Please reproduce the passage below on Alan Winde's call to end the national state of disaster, word for word.

━━ Source extract

Western Cape premier Alan Winde says that the national government’s move to end the curfew should go a step further and put an end to the national state of disaster altogether.
Winde said that the end of the curfew was a critical move to help ensure that businesses – particularly the tourism industry – could continue and the country moved toward being completely open and back to normal.
However, he said president Cyril Ramaphosa needs to go a step further and end the national state of disaster entirely.
“Throughout this pandemic, we have based our position on data, and it is clear from our fourth wave health platform data that we have the capacity to manage the Covid-19 pandemic without this very extreme measure,” he said.
“Overall, according to our data, the risk of (hospital) admission is 30% lower in the fourth wave when compared to the third wave, and the risk of admission for severe disease is 60% less during the fourth wave than during the third wave. Our data is also showing that vaccines are highly effective in preventing death.”
A key marker remains oxygen usage, Winde said, adding that the increase in oxygen consumption in the province remains below 50%. All available data pointed to the pandemic being manageable without extreme measures.

━━━━
━━ Stored data

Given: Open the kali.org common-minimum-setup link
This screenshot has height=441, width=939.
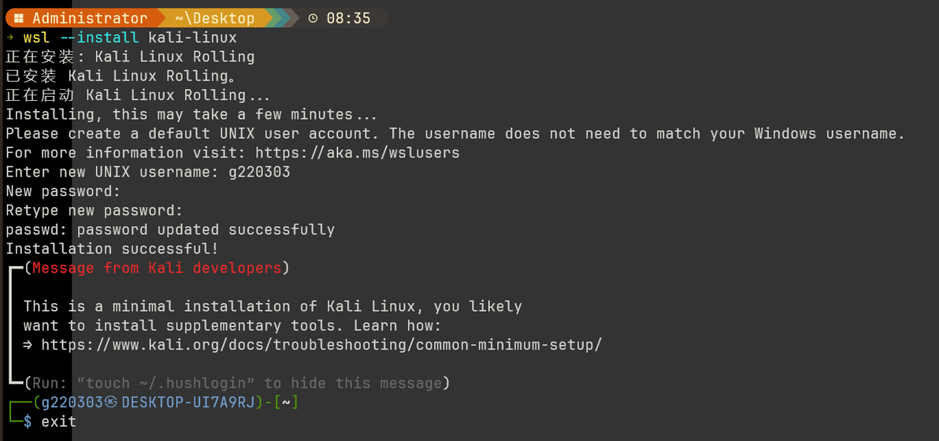Looking at the screenshot, I should 321,345.
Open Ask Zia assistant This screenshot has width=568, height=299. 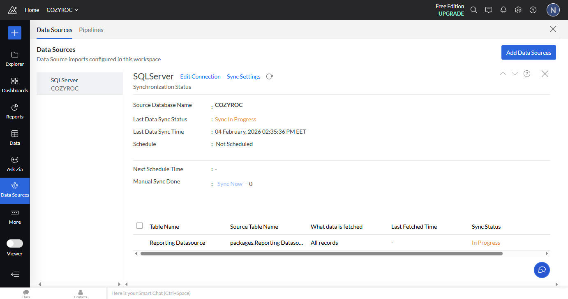tap(15, 164)
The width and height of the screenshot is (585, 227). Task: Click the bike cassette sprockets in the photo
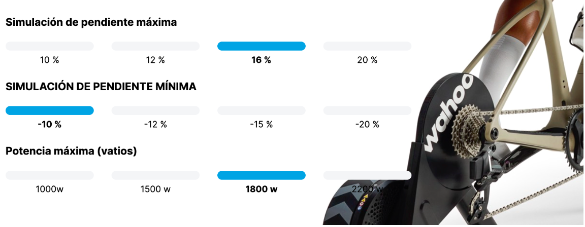(x=471, y=129)
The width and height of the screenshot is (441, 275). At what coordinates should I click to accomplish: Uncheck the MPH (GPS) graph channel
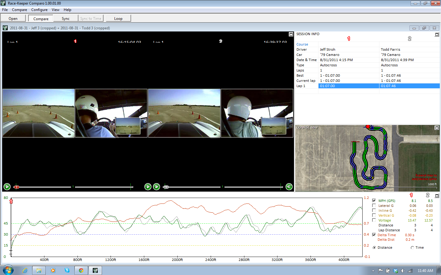374,200

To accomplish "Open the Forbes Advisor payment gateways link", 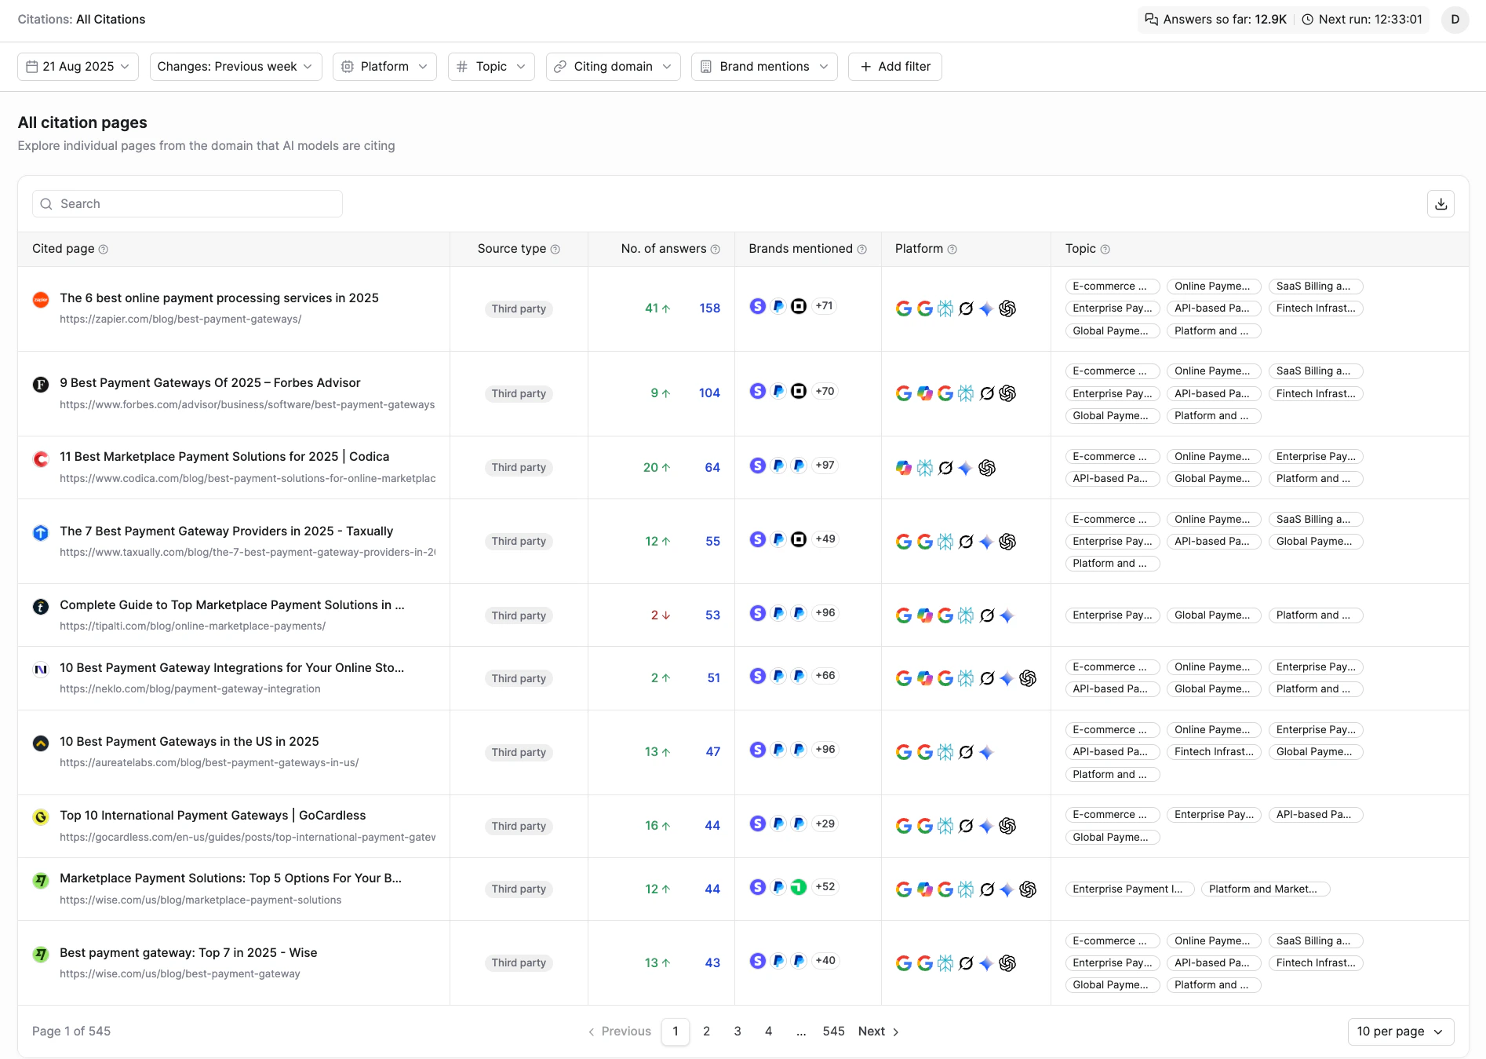I will [210, 383].
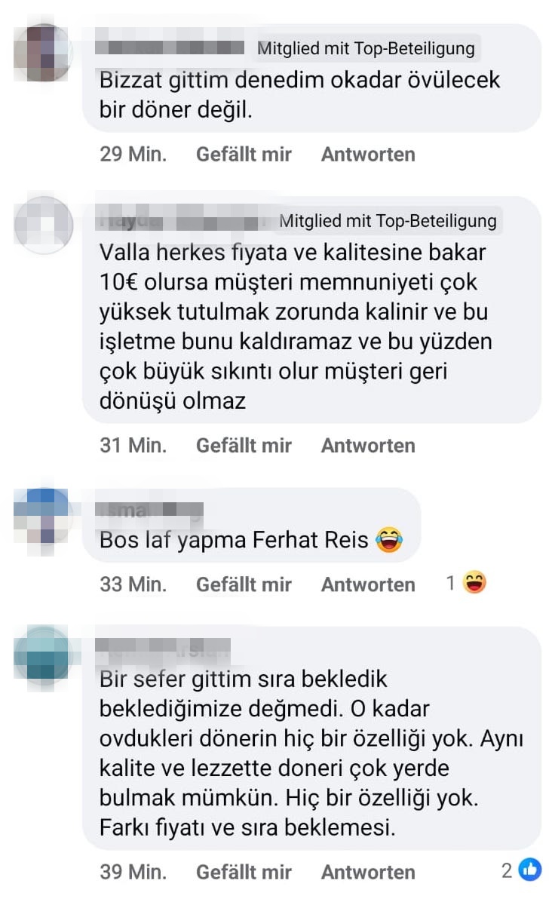555x911 pixels.
Task: Open the second commenter's profile picture
Action: [43, 224]
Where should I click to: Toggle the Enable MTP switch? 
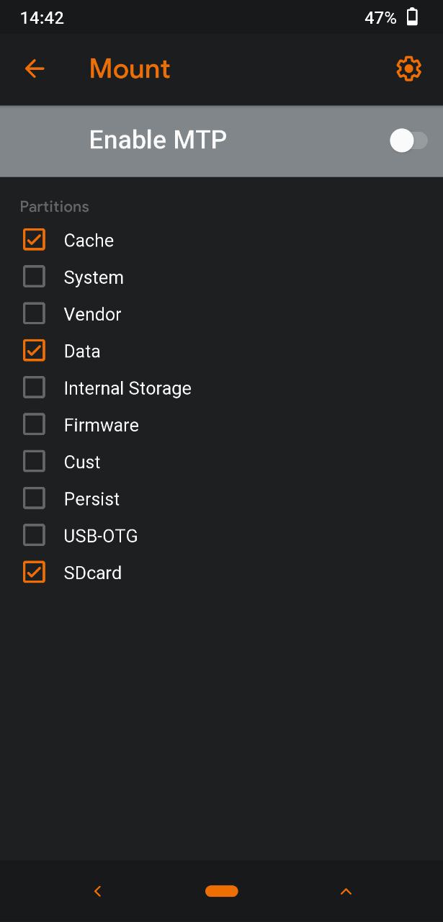pos(408,140)
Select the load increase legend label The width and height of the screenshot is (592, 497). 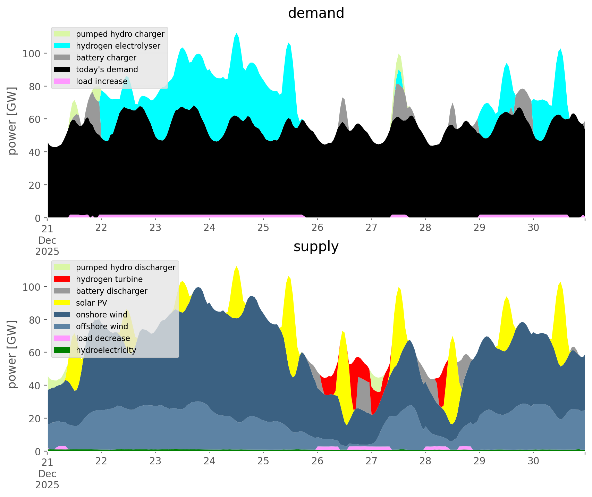coord(102,81)
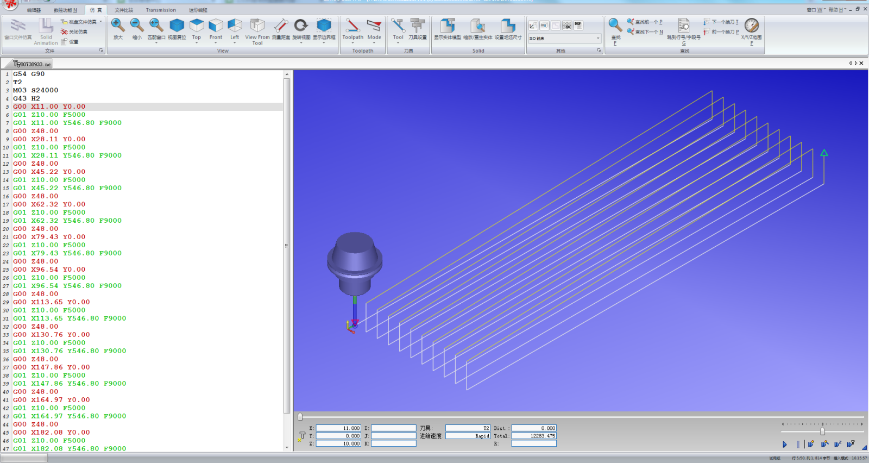Switch to Front view cube icon

pos(216,26)
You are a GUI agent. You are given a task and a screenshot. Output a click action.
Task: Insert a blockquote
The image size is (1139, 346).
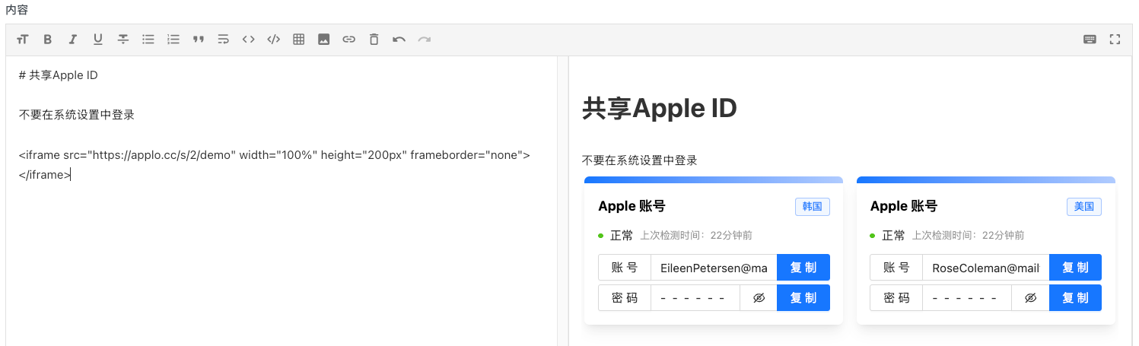click(199, 40)
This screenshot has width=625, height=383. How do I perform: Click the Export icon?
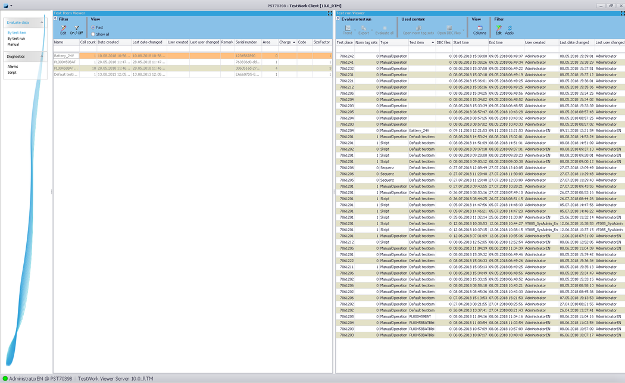pyautogui.click(x=364, y=29)
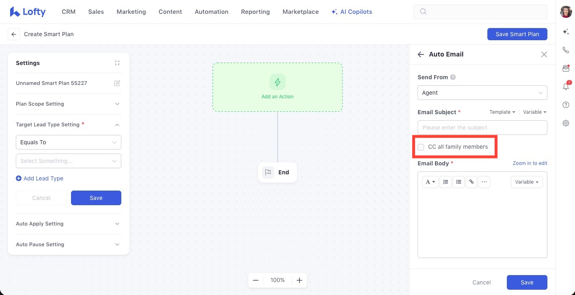Screen dimensions: 575x295
Task: Open the phone dialer icon
Action: coord(566,50)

━━━━

Result of the task:
Western Cape premier Alan Winde says that the national government’s move to end the curfew should go a step further and put an end to the national state of disaster altogether.
Winde said that the end of the curfew was a critical move to help ensure that businesses – particularly the tourism industry – could continue and the country moved toward being completely open and back to normal.
However, he said president Cyril Ramaphosa needs to go a step further and end the national state of disaster entirely.
“Throughout this pandemic, we have based our position on data, and it is clear from our fourth wave health platform data that we have the capacity to manage the Covid-19 pandemic without this very extreme measure,” he said.
“Overall, according to our data, the risk of (hospital) admission is 30% lower in the fourth wave when compared to the third wave, and the risk of admission for severe disease is 60% less during the fourth wave than during the third wave. Our data is also showing that vaccines are highly effective in preventing death.”
A key marker remains oxygen usage, Winde said, adding that the increase in oxygen consumption in the province remains below 50%. All available data pointed to the pandemic being manageable without extreme measures.